### Extrahierter Text
══════════════════════════════

Die Beschwerdeführerin stellte hierauf den ANTRAG AUF ENTSCHEIDUNG DURCH DIE ABGABENBEHÖRDE ZWEITER INSTANZ und führte darin im wesentlichen folgendes aus:

1) ZUM SACHBEZUG PKW:

Die in der Berufungsvorentscheidung erwähnte Aussage des J.S. über den Umfang der jährlichen Privatfahrten habe sich nur auf die beiden Urlaubsfahrten bezogen. Für die wenigen Privatfahrten des J.S. seien zwei private Pkws zur Verfügung gestanden. Der allfällige Nachweis, daß der Pkw Mercedes 500 SE abgesehen von den beiden erwähnten Urlaubsfahrten nicht ausschließlich betrieblich benutzt worden sei, sei trotz Fehlens eines Fahrtenbuches von der Abgabenbehörde zu erbringen.

2) ZU DEN TRENNUNGSGELDERN:

Die Beschwerdeführerin wiederholte ihre schon in der Berufung dargelegte Rechtsansicht, "daß trotz der täglichen Heimfahrt (ergänze: des J.S.) die kollektivvertraglich zustehenden Trennungsgelder beim gegebenen Sachverhalt steuerfrei zu stellen sind".

══════════════════════════════

### Extrahierte Einträge

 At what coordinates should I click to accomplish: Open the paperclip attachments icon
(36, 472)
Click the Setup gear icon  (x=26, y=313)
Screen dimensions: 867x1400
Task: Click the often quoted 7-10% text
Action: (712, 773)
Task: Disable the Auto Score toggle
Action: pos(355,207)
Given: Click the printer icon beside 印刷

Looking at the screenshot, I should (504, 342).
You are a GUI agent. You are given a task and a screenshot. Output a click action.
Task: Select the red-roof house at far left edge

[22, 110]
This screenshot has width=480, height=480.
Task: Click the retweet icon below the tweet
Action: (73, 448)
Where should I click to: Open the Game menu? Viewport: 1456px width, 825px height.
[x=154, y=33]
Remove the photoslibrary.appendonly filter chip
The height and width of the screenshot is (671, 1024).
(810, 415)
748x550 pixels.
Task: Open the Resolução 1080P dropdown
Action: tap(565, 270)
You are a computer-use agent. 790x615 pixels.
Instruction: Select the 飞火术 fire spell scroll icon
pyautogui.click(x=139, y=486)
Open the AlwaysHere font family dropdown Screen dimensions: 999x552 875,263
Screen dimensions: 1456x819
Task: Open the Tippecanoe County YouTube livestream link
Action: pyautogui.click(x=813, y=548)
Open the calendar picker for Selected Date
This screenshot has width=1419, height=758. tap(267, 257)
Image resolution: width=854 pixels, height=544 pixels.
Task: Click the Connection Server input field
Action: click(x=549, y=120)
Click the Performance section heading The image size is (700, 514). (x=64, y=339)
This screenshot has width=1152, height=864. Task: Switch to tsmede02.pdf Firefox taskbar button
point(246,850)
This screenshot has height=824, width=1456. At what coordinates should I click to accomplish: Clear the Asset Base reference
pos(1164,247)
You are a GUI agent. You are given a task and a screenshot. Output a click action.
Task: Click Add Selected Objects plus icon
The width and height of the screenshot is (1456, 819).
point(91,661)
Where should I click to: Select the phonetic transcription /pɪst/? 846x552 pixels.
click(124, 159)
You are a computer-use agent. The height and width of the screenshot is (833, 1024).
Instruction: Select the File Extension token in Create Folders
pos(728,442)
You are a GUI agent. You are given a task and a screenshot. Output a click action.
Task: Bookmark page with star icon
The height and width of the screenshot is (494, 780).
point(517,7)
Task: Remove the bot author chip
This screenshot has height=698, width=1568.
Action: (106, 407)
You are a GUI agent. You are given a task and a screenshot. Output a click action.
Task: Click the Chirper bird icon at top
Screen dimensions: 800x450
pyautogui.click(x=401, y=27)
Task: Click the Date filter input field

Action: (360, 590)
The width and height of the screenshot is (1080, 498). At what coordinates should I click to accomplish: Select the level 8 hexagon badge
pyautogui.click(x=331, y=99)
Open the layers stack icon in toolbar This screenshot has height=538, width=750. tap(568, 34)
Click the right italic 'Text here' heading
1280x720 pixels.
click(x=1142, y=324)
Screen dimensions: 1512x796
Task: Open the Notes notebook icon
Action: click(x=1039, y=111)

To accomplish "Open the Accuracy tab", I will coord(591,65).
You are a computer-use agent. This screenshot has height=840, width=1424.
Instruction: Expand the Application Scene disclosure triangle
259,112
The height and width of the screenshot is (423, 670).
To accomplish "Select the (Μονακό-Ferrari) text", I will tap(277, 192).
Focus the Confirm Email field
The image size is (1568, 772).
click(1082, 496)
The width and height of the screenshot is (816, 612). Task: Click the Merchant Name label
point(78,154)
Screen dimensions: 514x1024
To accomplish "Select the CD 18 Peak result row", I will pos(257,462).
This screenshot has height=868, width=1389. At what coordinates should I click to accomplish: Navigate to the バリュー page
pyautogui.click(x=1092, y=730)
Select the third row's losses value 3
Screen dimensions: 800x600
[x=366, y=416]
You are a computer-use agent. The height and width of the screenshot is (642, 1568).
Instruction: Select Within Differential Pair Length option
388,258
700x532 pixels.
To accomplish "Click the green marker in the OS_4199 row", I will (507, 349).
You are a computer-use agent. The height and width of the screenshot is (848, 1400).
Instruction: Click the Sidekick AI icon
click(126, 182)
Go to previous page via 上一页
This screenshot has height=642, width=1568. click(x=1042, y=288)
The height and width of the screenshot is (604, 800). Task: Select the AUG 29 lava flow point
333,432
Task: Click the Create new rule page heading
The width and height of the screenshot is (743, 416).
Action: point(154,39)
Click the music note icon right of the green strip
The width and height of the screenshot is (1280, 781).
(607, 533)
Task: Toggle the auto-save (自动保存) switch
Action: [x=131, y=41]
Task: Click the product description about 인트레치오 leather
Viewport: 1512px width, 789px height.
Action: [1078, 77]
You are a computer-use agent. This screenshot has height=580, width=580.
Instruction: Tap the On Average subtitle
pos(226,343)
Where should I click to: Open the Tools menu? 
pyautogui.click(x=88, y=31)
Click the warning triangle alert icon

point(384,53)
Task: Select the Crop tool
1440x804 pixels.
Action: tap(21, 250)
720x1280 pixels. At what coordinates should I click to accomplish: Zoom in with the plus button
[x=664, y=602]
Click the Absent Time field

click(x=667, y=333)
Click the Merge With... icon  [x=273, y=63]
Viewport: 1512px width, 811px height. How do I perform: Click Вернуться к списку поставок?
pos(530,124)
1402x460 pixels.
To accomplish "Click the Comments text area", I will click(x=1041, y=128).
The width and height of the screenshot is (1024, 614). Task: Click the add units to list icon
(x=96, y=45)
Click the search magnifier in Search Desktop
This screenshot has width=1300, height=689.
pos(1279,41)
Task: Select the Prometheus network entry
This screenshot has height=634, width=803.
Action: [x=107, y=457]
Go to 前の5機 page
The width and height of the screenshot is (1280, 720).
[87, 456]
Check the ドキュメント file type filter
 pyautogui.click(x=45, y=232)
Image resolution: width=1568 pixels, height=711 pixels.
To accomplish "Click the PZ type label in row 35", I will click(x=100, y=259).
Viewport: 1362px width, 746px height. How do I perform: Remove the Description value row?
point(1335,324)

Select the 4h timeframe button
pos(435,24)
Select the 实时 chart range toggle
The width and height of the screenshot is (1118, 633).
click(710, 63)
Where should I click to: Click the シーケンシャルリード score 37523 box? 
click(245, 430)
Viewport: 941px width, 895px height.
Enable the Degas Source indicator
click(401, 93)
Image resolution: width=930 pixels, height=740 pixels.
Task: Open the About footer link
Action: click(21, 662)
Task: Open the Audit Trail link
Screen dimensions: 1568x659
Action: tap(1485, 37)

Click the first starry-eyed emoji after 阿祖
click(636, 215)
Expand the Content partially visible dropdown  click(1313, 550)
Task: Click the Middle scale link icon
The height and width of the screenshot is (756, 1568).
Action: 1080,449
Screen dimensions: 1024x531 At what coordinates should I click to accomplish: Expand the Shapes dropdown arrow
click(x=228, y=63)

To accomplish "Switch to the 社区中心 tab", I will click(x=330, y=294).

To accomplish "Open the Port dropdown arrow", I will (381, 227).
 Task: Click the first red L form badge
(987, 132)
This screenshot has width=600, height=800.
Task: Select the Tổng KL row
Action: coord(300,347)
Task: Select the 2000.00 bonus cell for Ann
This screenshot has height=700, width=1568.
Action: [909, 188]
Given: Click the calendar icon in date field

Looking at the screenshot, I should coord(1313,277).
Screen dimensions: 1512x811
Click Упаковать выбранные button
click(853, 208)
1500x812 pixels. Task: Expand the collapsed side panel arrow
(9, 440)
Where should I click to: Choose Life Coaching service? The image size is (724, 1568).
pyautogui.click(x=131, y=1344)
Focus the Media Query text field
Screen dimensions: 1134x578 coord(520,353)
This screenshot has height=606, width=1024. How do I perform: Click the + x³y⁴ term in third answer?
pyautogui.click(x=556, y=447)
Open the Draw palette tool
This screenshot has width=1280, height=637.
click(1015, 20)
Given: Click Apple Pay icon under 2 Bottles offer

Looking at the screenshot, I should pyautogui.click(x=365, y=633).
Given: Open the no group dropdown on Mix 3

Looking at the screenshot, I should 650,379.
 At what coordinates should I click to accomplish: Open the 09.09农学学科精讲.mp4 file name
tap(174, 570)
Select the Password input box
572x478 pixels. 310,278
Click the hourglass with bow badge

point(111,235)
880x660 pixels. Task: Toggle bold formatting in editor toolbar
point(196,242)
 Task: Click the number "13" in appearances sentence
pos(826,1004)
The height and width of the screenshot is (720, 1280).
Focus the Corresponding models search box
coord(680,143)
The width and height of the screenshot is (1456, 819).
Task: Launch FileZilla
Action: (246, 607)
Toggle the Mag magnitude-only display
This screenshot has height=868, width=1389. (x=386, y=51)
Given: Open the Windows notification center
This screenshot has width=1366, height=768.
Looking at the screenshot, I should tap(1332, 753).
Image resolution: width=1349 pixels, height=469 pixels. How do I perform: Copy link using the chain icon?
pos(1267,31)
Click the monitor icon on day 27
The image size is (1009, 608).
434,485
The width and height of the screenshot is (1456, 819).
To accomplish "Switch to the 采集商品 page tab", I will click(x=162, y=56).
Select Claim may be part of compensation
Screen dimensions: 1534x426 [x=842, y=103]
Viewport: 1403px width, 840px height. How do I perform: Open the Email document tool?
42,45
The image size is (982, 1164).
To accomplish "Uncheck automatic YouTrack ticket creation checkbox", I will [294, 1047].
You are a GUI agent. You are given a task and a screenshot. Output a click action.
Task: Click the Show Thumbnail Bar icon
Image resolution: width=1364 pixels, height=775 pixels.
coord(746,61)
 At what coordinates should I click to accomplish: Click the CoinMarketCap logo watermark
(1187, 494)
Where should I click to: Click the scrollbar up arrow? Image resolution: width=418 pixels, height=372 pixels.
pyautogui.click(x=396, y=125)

══════════════════════════════

### Aufgaben
a: Wie viele private Pkws standen J.S. laut dem Text über den Antrag der Beschwerdeführerin für seine Privatfahrten zur Verfügung?
b: Wie begründet die Beschwerdeführerin im Text über ihren Antrag, dass die Aussage des J.S. zu den jährlichen Privatfahrten nicht gegen die betriebliche Nutzung des Mercedes 500 SE spricht?
Die Datensätze spielen hierfür keine Rolle.

### Ergebnisse je Aufgabe
a: Zwei private Pkws.

b: Die Aussage des J.S. habe sich nur auf die beiden Urlaubsfahrten bezogen. Für seine wenigen übrigen Privatfahrten seien zwei private Pkws zur Verfügung gestanden.